O modo como ela narra as memórias – um jeito de colidir passado com futuro – lembra muito o Capítulo IV de Watchmen, quando temos uma noção de como funciona a mente do Dr. Manhattan (no final das contas, algo bem parecido com o jeito dos heptapods). A Dra. Banks vai narrando os momentos felizes e os momentos tristes que terá com a filha, sabendo que terá que viver tudo aquilo, não poderá evitar porque, de certa forma, aquilo já aconteceu.

Aliás, o modo como Chiang escreve a relação entre mãe e filha é digno de nota.
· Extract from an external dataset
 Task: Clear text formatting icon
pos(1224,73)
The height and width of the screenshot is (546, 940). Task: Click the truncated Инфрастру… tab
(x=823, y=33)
Sei que já demos voltas no assunto, se só mulheres podem escrever sobre o universo feminino, e com Chiang temos um novo reforço para o “não”. Porque ele cobre toda a estranheza e a maravilha (no sentido de “wonder” mesmo) de ver um humano tomando forma, virando um indivíduo.

What I’ll think is that you are clearly, maddeningly not me. It will remind me, again, that you won’t be a clone of me; you can be wonderful, a daily delight, but you won’t be someone I could have created by myself.

E então chegamos na última pergunta: por que eles estão aqui? A resposta pode ser um pouco frustrante para quem gosta de histórias envolvendo rapto de humanos, explosões, roubo de recursos naturais: para observar. O interessante é que a resposta esteve sempre ali, desde o início. Mas tal como o militar responsável pela operação, nós ficamos sempre desconfiados, esperando algo que no fim das contas nunca vem. Lembrei de certa forma do Roadside Picnic, de como atribuímos a nós e ao nosso mundo uma importância tamanha que não conseguimos nos imaginar apenas como um ponto aleatório num passeio de alienígenas.

Valeu demais a leitura, mas indico de coração para meus amigos das Letras (assim que terminei já recomendei para a Ágata, haha), porque a parte do Heptapod A e B é bacana demais, justamente por trazer para a Literatura algo da Linguística. Sobre o filme, como disse antes: acho que será um tanto diferente da novela, mas ainda assim estou ansiosa para conferir. Até porque tem Amy Adams <3

Para a pergunta que sempre fazem: “saiu no Brasil?”. Então, pelo que pesquisei (bem brevemente, desculpa aí), a resposta é não. Para quem lê em inglês, a novela pode ser encontrada na coletânea Stories of Your Life and Others.

ATUALIZADO 30/11/2016: Tradução chegou agora em novembro no Brasil pela Intrínseca como História da sua vida e outras histórias, lançamento coincidindo com o mês da estreia da adaptação nos cinemas. Aliás, já assisti e o filme é ótimo – não estraga em nada já saber a história antes.

2 comentários em “Story of Your Life (Ted Chiang)”

  1. Olá!
    Muito boa a sua análise do conto de Ted Chiang. Vi que vc escreveu esse artigo há alguns meses e aproveito esse momento o filme começa a ganhar forma com a liberação de trailers, para informar que a editora Intrínseca publicará este e outros contos no livro “História da Sua Vida e Outros Contos”, que será lançado no próximo dia 14 de novembro, conforme informação deste site: http://www.pelatocadocoelho.com.br/noticias/intrinseca-publica-coletanea-de-contos-de-ted-chiang-importante-autor-contemporaneo-de-ficcao-cientifica/
    Achei o livro já à venda no submarino.